The Savage Detectives
Of these four books that will force you to crave madness, The Savage Detectives is the only one originally written in Spanish. Authored by Roberto Bolaño, a Chilean novelist who immigrated to Mexico, The Savage Detectives is a vicious and beautiful look into the lives of Mexican counter/culture poets, or Visceral Realists. The book follows these poets as they obsess, nearly toward self-termination, over truth and beauty, travel the world and sell drugs. Lots of drugs. The book is one part fictional diary and three parts fictional oral history and every word and paragraph were labored over with intensity.
This book is also remarkable for having an excellent English translation by Natasha Wimmer which stressed on the beauty of Bolaño’s language as much as possible without losing clarity or plot. The Savage Detectives is a much read.
Fear and Loathing in Las Vegas
This list would be remiss without Hunter S. Thompson’s seminal tribute to feverish irresponsibility. Fear and Loathing in Las Vegas leaps the line between manic nightmare to profound American introspection often and seamlessly. The most frightening aspect of Thompson’s prose is the very real possibility that the maniac was often the sanest person in his misadventures. This is the first novel length work of his that fully embraced the “Gonzo stylings” that he would become so infamous birthing, and it is by far one of his most entertaining.

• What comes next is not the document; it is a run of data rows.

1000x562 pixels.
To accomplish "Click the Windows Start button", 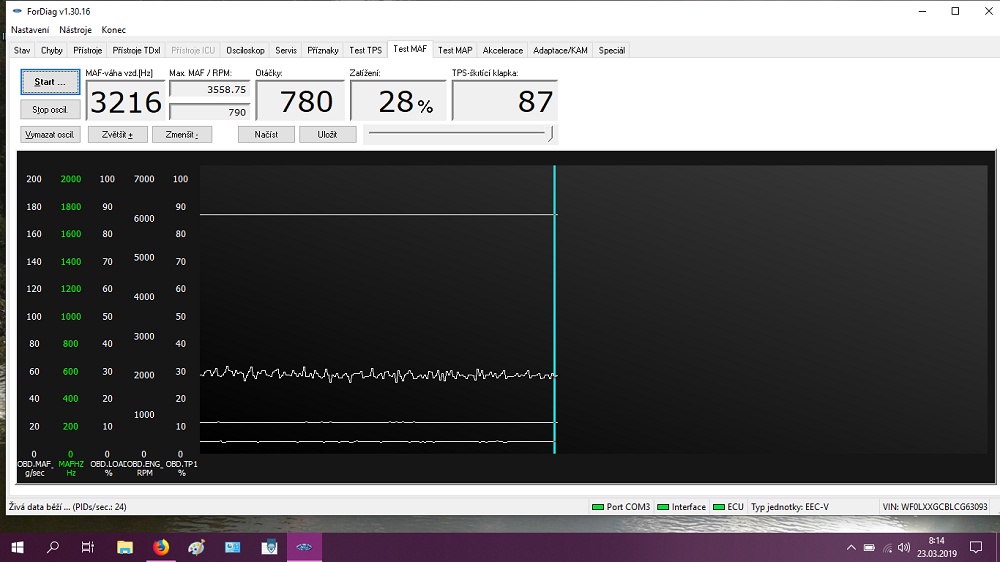I will tap(17, 547).
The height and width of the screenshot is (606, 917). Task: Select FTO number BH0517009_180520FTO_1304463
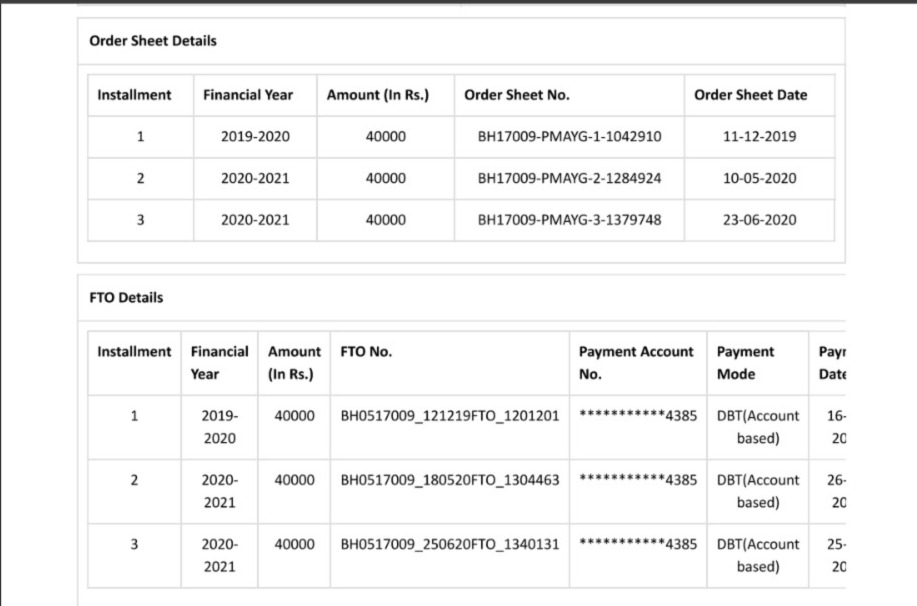click(449, 479)
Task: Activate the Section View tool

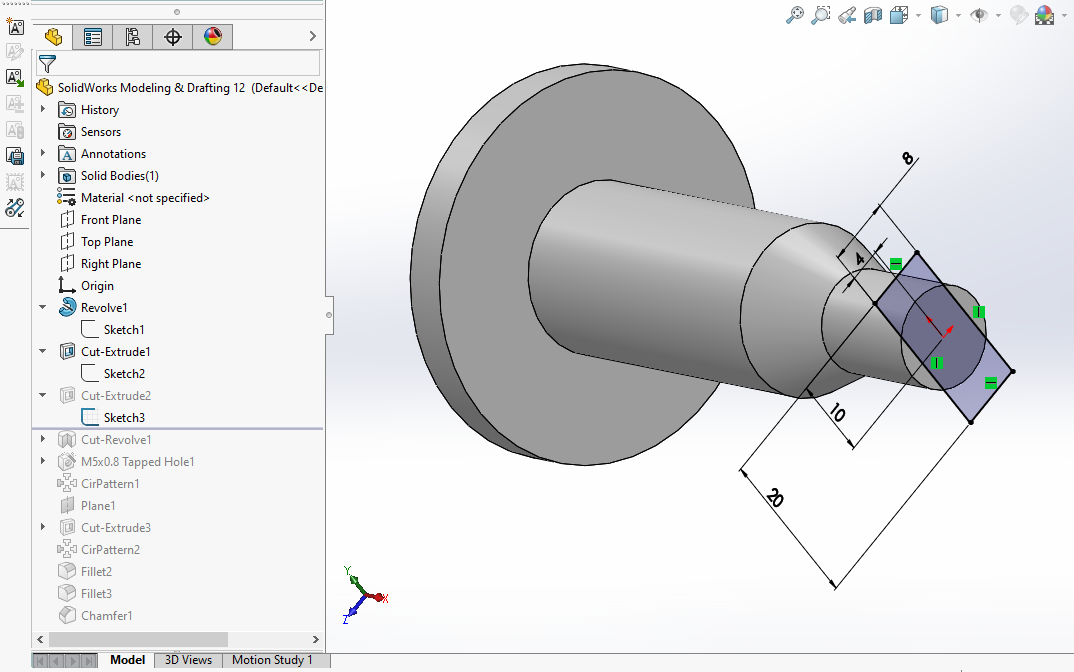Action: [x=873, y=15]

Critics would say that Fear and loathing in Las Vegas was little more than Thompson’s (sometimes poor) remembering of a drug fueled binge in Las Vegas… And they would be absolutely right. Fear and Loathing in Las Vegas is a case were the storyteller matters more than the story, and in this rare occasion it works perfectly. Come for the bleeding insanity and the wonderfully hateful prose, then get the hell out of Dodge!
Like Thompson’s Fear and loathing in las Vegas, Charles Bukowski’s breakthrough novel, Post Office is a thinly veiled memoir. It follows “Chinaski’s” life through his time working as a postman in the 1950’s. The reader is first met with an internal memo of the United States Postal service reminding its employees that they are the face of the government and that as such they must meet certain standards of civility. The next 200 pages is an example of every instance where this memo was ignored to the fullest and is dedicated “to nobody”. Mail is thrown away, Chinaski is drunk all of the time, and every reprehensible action is pleasurable to read.

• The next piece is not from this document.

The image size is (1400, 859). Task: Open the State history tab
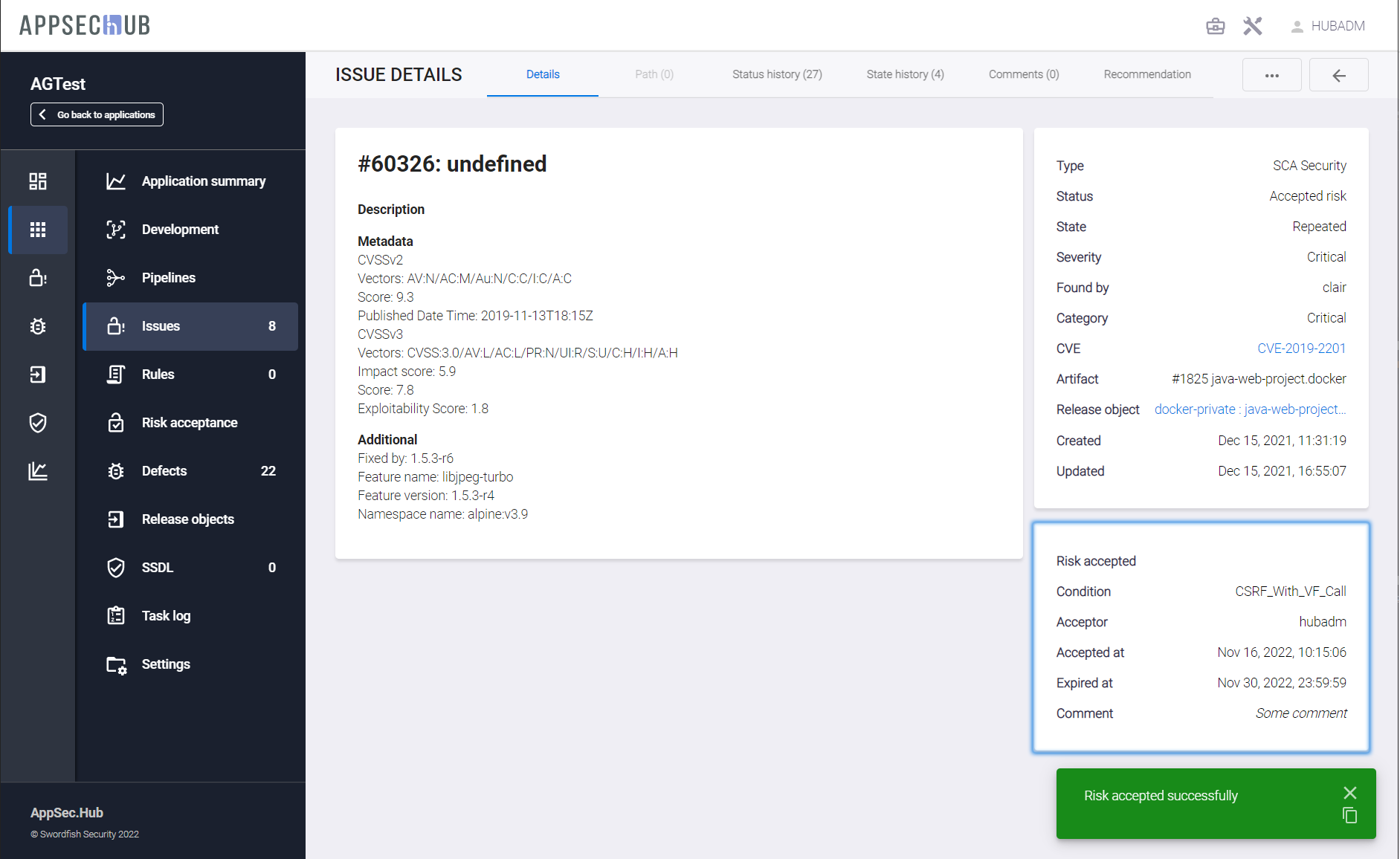(905, 74)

At no time does the author offer excuse, justification, or apology for the crimes against man and God that are committed on a page. Everything is delivered “as a matter of fact”, and it is there that the charm of the book lives. Unlike Bolaño or Thompson, Bukowski looks for no greater meaning or truth behind his chemical abuse or sins. They happened. Read about it.
Chuck Palahniuk’s Fight Club is a noir beauty about self-destruction, nihilism, and love. This last part is easy to gloss over, given the almost manifesto like ramblings of the book’s antagonist, Tyler Durden, and the brutal depictions of self harm and desperate loathing. At its heart, Fight Club is a romance. It is a romance between the novel’s Marla Singer, the narrator, and it is a romance to embracing the abyss when truth is out to lunch.
Palahniuk describes grime like poetry, and his prose does not blink when it discovers darker shades of bleakness. It is a requiem to a modern generation of the lost, and its jet fueled plot keeps the reader moving ever forward at breakneck speed, even at its most introspective moments. “The first rule of Fight Club is–” Well, you should just read it.